┌─ GIVEN ENTRIES

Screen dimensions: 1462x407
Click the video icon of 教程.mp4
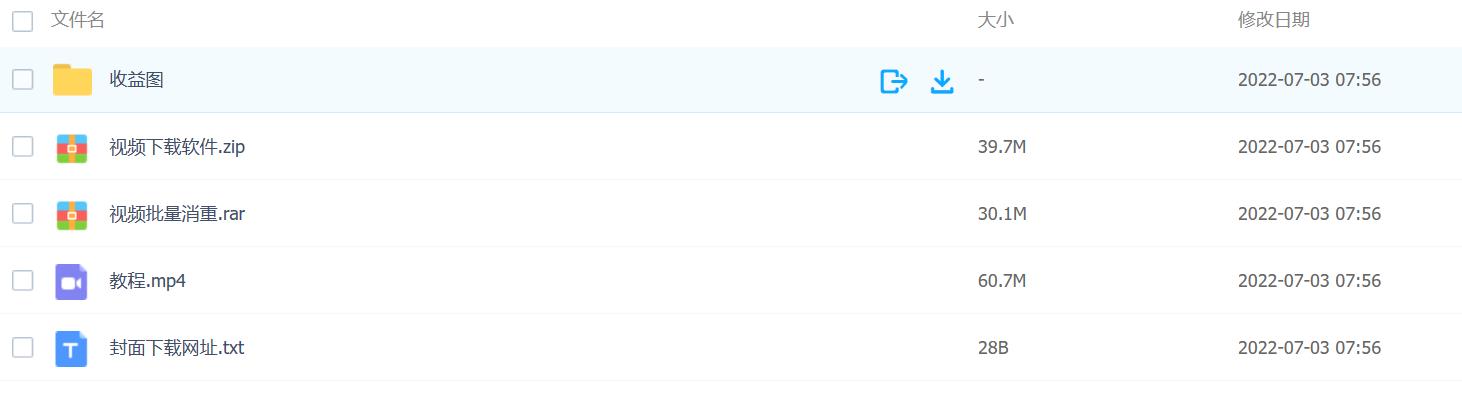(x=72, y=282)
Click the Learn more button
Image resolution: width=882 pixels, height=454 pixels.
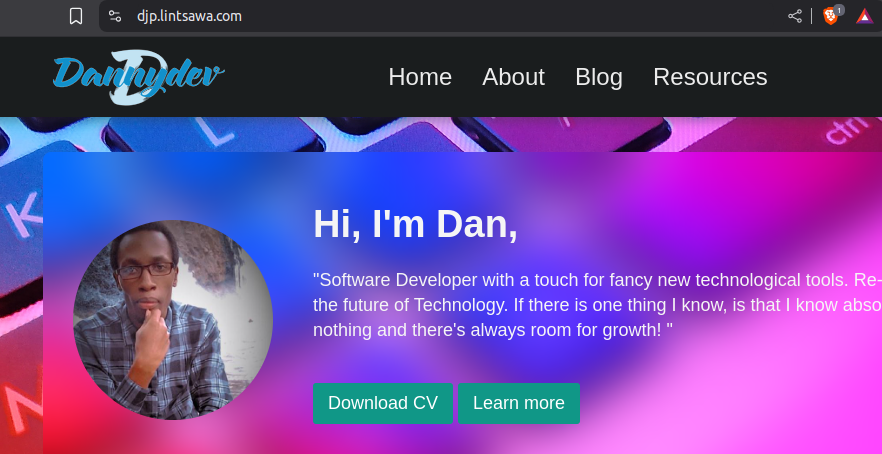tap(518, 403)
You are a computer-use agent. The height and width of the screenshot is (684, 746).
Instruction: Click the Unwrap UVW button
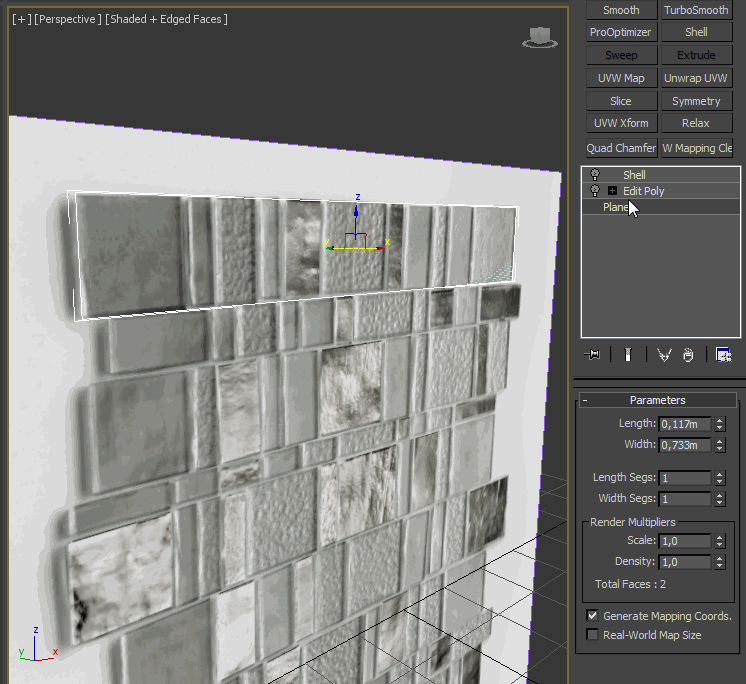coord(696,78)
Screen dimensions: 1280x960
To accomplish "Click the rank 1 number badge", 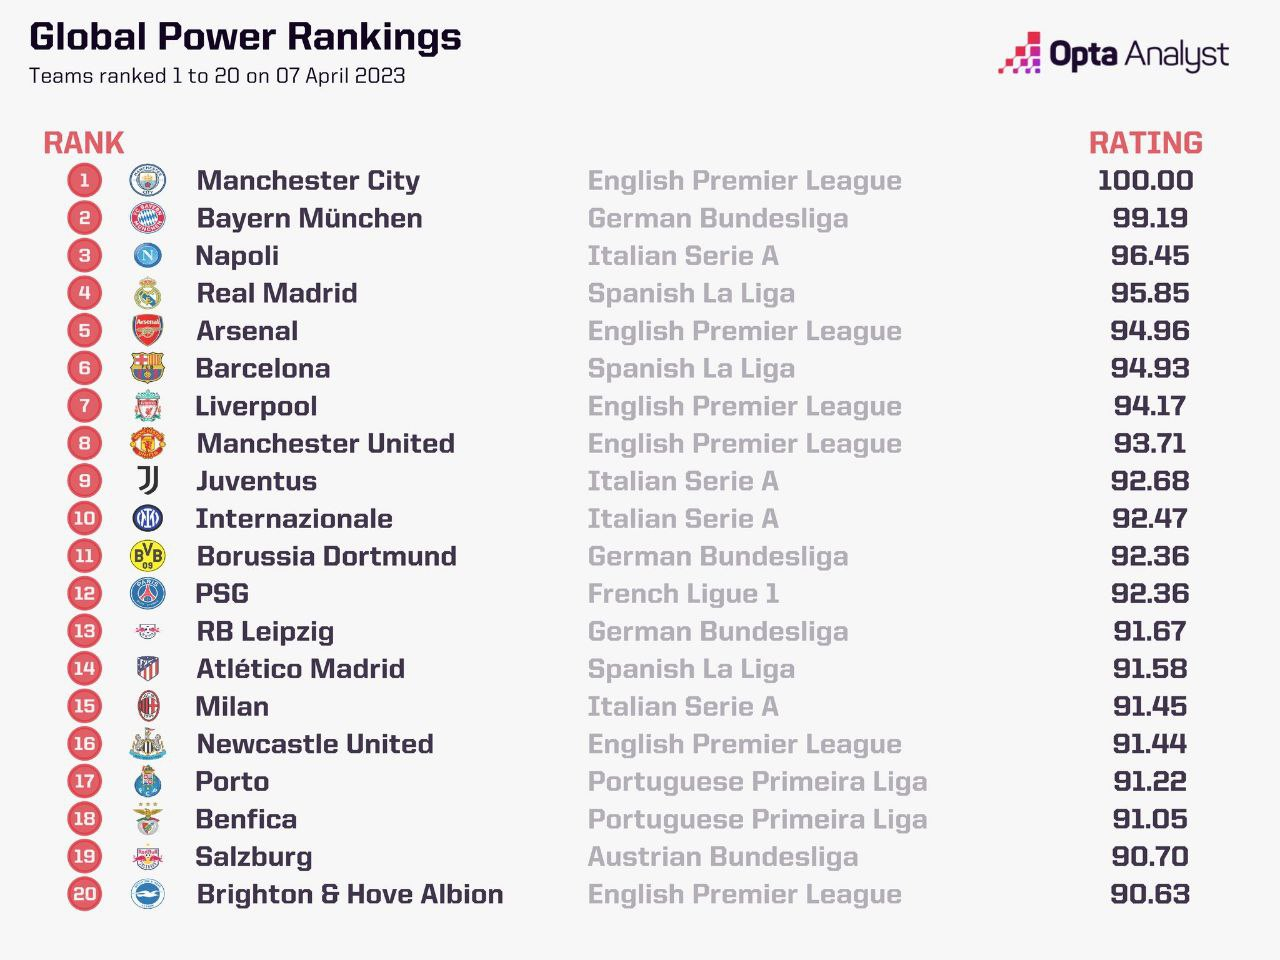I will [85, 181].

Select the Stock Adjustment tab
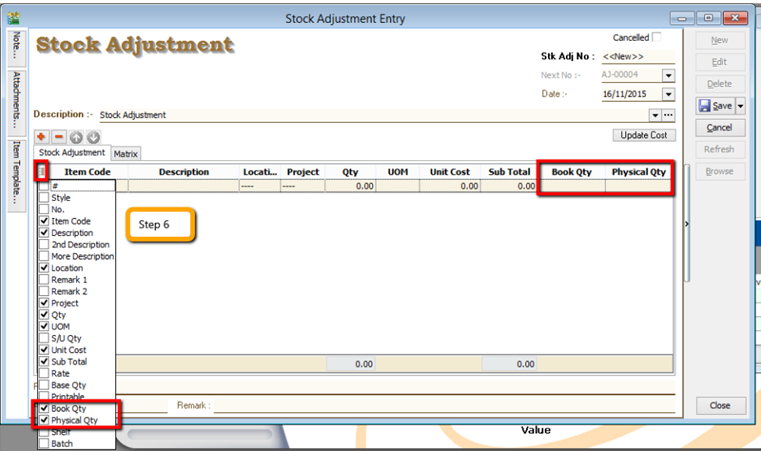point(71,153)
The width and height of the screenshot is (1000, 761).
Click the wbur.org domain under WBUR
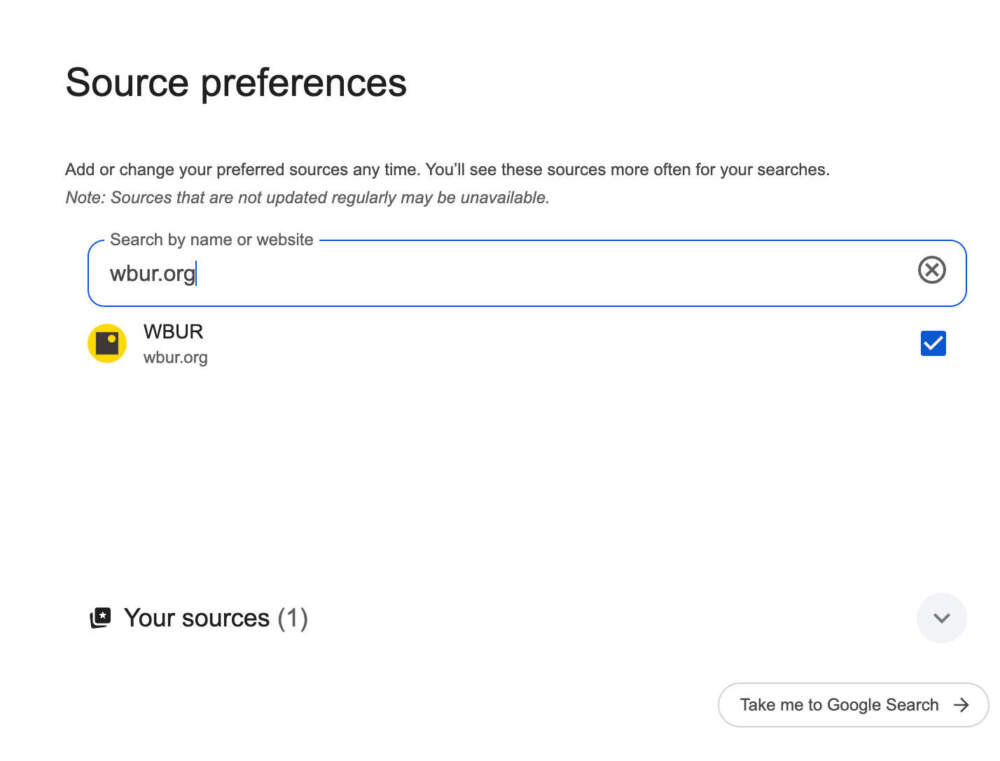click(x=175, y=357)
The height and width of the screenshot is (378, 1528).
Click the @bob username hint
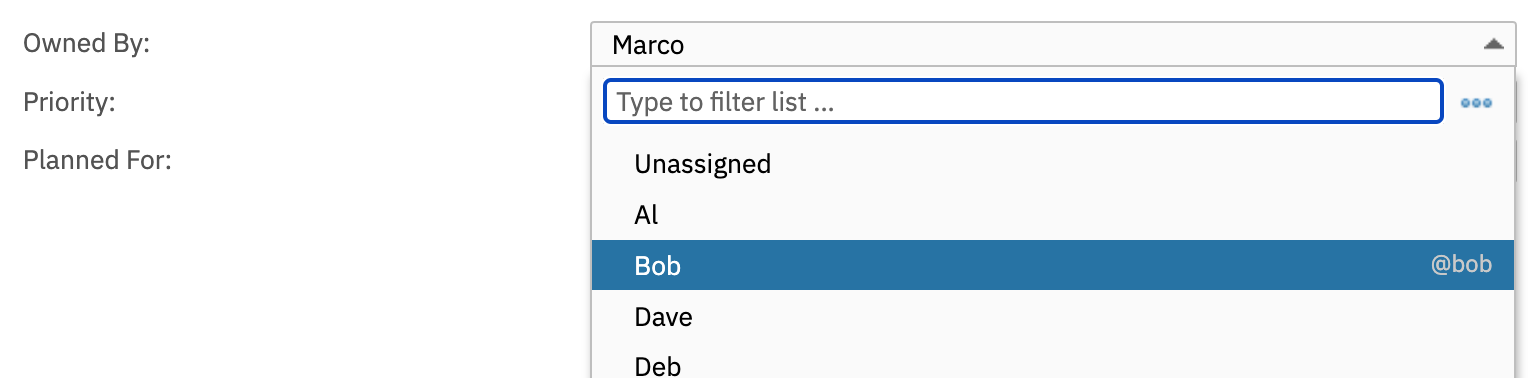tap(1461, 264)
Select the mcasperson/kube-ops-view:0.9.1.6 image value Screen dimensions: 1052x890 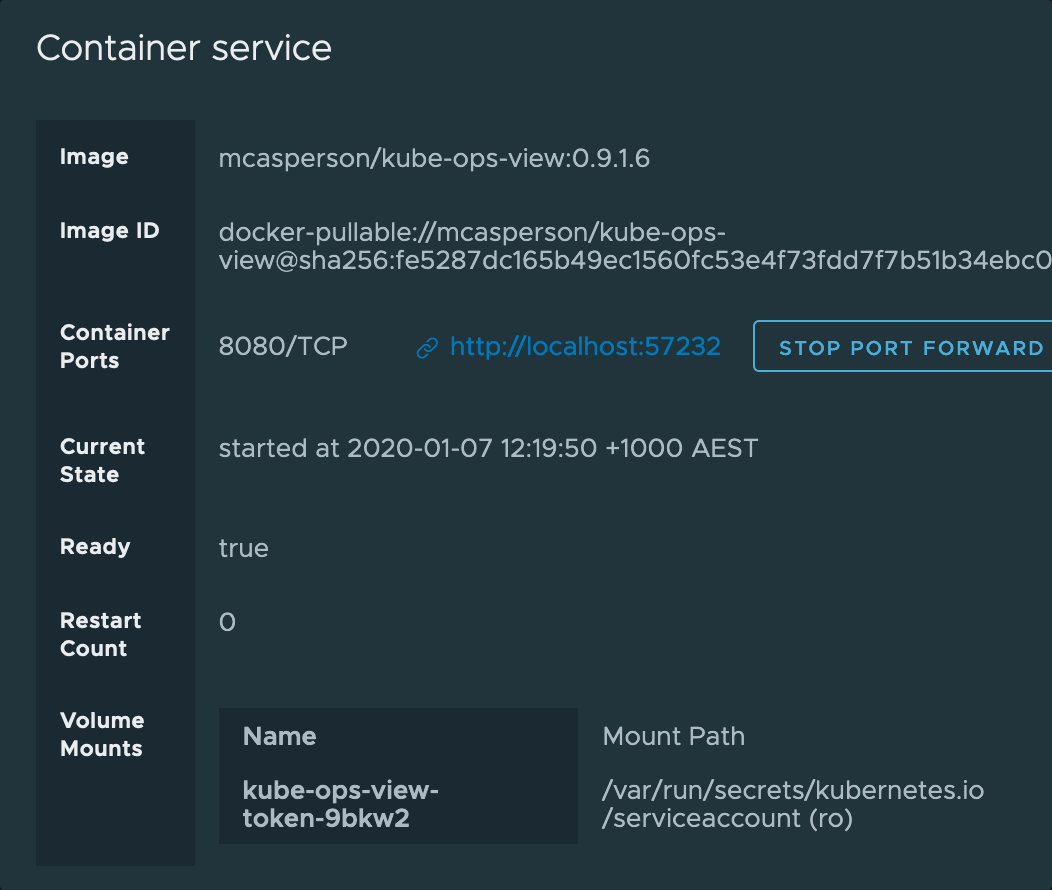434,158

└─

EXERCISE BRIEF → List every line above that contains the word "screenshot".

THE ANSWER →
You are a computer-use agent. The height and width of the screenshot is (684, 746).
The width and height of the screenshot is (1000, 761).
The height and width of the screenshot is (378, 1528).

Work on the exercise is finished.